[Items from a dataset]
= = = =
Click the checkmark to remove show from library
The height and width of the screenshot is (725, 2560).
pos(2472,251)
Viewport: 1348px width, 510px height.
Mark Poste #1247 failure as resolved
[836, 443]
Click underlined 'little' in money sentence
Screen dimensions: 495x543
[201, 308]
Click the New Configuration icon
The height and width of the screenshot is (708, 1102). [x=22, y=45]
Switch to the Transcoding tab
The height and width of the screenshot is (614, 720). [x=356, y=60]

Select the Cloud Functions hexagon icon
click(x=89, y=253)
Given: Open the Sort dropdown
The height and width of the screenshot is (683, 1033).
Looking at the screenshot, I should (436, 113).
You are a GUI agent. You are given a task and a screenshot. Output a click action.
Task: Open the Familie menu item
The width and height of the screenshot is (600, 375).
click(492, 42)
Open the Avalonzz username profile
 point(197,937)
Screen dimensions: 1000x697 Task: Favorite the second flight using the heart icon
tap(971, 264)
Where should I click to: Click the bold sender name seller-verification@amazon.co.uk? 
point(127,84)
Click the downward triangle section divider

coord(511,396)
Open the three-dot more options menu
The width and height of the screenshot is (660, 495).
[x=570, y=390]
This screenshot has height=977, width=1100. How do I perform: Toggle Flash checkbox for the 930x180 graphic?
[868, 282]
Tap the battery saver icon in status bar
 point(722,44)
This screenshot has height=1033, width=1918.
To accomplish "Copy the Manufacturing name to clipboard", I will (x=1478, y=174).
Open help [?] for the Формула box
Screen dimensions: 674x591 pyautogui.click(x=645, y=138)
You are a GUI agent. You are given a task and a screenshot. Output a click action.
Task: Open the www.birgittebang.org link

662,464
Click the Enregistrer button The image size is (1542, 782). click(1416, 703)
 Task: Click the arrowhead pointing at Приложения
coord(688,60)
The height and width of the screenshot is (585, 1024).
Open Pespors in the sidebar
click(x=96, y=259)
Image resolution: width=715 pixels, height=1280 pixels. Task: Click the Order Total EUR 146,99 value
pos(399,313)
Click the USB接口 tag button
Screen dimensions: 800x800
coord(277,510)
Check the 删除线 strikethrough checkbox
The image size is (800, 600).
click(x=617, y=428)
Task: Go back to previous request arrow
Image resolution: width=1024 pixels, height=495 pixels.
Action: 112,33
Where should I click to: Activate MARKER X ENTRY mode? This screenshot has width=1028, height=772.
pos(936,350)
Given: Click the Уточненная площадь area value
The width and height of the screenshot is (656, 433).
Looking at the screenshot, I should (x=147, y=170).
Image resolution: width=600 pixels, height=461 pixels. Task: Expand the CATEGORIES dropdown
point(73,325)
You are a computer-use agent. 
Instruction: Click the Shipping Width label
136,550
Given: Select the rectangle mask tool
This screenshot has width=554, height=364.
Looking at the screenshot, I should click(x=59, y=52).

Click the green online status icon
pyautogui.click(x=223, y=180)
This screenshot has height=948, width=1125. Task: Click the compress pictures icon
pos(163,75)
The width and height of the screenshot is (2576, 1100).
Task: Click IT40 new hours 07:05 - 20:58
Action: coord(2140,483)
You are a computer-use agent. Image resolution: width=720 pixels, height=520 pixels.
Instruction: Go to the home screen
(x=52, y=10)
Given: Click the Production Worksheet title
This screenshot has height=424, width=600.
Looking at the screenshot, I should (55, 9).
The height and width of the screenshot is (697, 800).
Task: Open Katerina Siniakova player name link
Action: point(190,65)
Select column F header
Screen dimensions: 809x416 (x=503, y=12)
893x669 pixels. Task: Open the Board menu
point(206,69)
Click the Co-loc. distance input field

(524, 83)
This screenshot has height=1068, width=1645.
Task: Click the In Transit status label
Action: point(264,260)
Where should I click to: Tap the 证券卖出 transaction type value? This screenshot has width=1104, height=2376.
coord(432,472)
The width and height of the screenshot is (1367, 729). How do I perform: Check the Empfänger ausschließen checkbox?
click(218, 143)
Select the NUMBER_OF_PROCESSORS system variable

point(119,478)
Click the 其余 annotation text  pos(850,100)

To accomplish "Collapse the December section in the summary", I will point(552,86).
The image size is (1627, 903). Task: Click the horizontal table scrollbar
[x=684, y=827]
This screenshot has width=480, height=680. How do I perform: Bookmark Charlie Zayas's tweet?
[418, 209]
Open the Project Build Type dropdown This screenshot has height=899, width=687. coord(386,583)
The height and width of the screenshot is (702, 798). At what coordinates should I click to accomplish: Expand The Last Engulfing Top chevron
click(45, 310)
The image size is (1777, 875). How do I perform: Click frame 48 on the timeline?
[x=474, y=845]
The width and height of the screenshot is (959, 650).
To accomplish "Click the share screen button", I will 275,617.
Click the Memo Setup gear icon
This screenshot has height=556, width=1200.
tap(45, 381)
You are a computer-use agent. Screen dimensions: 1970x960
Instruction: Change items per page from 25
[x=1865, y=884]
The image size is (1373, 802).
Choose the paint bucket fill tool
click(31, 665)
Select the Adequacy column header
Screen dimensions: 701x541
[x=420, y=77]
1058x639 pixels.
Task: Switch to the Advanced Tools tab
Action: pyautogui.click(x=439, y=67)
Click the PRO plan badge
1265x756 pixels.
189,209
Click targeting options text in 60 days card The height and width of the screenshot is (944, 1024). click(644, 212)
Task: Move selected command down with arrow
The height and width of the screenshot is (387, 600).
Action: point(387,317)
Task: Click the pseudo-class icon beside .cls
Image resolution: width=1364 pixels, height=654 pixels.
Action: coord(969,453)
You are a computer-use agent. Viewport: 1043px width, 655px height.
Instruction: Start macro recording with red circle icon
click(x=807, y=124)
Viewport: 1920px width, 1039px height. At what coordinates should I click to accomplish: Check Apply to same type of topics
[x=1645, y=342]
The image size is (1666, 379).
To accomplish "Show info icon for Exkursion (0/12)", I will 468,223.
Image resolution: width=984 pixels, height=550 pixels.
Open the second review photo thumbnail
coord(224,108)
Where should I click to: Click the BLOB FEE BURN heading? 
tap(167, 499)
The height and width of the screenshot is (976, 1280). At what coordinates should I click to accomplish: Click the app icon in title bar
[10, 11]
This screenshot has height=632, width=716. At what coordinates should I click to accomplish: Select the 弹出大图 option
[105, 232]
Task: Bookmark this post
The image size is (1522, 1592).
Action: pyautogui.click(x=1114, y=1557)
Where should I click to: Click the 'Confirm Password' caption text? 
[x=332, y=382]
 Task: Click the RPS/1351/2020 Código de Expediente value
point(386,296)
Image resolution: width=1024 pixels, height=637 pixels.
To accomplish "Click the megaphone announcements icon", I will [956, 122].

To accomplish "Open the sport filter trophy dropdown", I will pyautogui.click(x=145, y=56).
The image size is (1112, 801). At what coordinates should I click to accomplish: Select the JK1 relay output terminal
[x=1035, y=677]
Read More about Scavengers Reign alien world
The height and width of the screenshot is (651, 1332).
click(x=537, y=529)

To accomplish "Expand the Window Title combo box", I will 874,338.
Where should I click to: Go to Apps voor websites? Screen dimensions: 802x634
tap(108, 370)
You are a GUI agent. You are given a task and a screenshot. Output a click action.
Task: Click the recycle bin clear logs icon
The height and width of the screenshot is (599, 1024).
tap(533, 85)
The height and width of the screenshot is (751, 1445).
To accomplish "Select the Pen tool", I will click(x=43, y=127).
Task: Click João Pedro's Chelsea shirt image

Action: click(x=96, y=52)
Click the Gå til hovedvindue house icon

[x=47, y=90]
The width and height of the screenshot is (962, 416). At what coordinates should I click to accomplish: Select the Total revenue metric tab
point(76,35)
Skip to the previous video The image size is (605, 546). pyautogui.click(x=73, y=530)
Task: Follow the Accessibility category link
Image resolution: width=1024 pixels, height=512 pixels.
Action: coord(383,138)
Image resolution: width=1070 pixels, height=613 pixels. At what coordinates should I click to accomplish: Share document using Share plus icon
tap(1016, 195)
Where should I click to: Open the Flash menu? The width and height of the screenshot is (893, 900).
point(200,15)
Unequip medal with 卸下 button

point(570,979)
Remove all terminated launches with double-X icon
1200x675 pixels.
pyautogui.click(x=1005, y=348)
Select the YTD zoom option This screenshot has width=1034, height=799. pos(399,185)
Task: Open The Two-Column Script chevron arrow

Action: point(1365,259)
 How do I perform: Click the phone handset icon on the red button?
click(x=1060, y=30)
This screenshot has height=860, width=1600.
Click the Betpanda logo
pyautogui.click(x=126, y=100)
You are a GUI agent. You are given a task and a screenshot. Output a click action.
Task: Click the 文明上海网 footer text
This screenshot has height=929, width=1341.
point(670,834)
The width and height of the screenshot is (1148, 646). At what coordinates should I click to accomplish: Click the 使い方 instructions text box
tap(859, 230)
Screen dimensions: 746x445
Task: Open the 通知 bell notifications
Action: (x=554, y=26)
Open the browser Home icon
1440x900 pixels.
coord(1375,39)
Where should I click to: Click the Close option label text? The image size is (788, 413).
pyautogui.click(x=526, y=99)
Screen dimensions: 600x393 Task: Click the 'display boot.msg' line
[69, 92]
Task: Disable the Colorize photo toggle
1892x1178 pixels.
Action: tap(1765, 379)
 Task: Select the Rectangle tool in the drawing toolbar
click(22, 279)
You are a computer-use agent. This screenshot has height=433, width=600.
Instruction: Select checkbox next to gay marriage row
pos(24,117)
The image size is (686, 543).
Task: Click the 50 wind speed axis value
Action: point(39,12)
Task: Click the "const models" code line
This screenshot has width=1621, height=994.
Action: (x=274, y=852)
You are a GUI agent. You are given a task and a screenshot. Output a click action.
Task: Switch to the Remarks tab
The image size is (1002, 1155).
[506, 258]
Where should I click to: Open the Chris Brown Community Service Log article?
= = = =
Exercise requirements
Start with the line above that contains "Image resolution: width=1024 pixels, height=637" and stop after the line that contains "Task: Follow the Accessibility category link". Output those lines exactly, and only those.

Answer space
Image resolution: width=1024 pixels, height=637 pixels.
To accomplish "Click the megaphone announcements icon", I will [956, 122].

To accomplish "Open the sport filter trophy dropdown", I will pyautogui.click(x=145, y=56).
The image size is (1112, 801). At what coordinates should I click to accomplish: Select the JK1 relay output terminal
[x=1035, y=677]
Read More about Scavengers Reign alien world
The height and width of the screenshot is (651, 1332).
click(x=537, y=529)

To accomplish "Expand the Window Title combo box", I will 874,338.
Where should I click to: Go to Apps voor websites? Screen dimensions: 802x634
tap(108, 370)
You are a GUI agent. You are given a task and a screenshot. Output a click action.
Task: Click the recycle bin clear logs icon
The height and width of the screenshot is (599, 1024).
tap(533, 85)
The height and width of the screenshot is (751, 1445).
To accomplish "Select the Pen tool", I will click(x=43, y=127).
Task: Click João Pedro's Chelsea shirt image

Action: click(x=96, y=52)
Click the Gå til hovedvindue house icon

[x=47, y=90]
The width and height of the screenshot is (962, 416). At what coordinates should I click to accomplish: Select the Total revenue metric tab
point(76,35)
Skip to the previous video The image size is (605, 546). pyautogui.click(x=73, y=530)
Task: Follow the Accessibility category link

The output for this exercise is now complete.